(Saved entries)
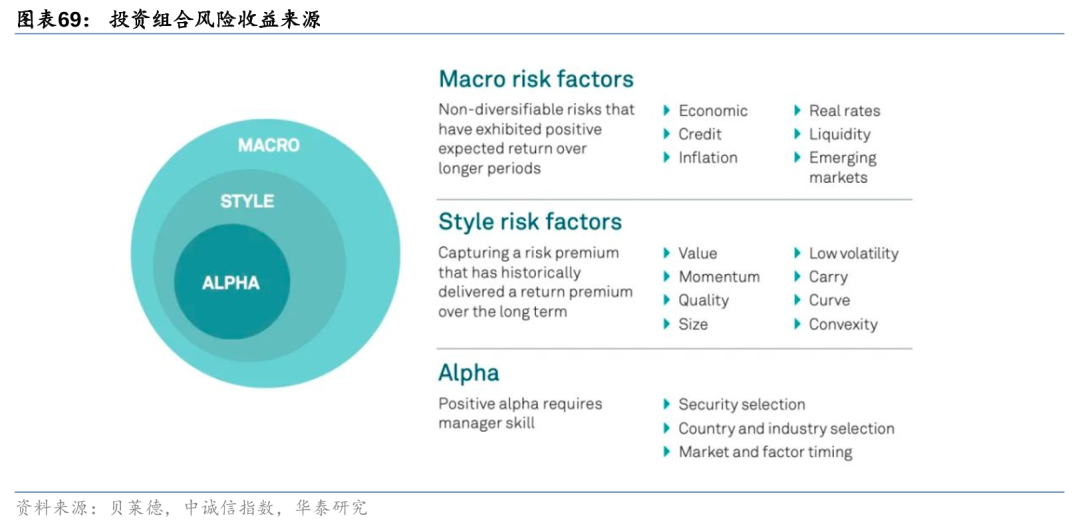Viewport: 1080px width, 527px height.
Task: Click the arrow bullet next to Inflation
Action: point(667,158)
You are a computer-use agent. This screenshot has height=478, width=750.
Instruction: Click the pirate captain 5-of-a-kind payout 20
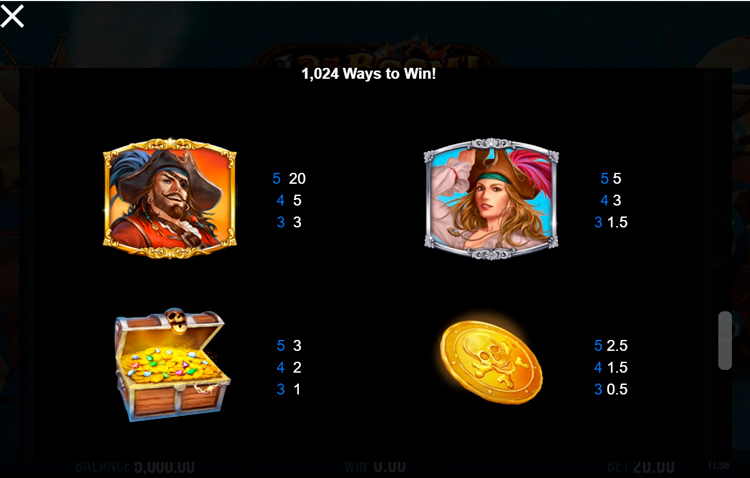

- [DIRECTIONS FOR THIS TASK]: Extract only the lines from the line containing "You are a computer-use" through the final line of the records; keep both ends and drop every picture.

- [ANSWER SPACE]:
You are a computer-use agent. This screenshot has height=478, width=750.
Instruction: Click the pirate captain 5-of-a-kind payout 20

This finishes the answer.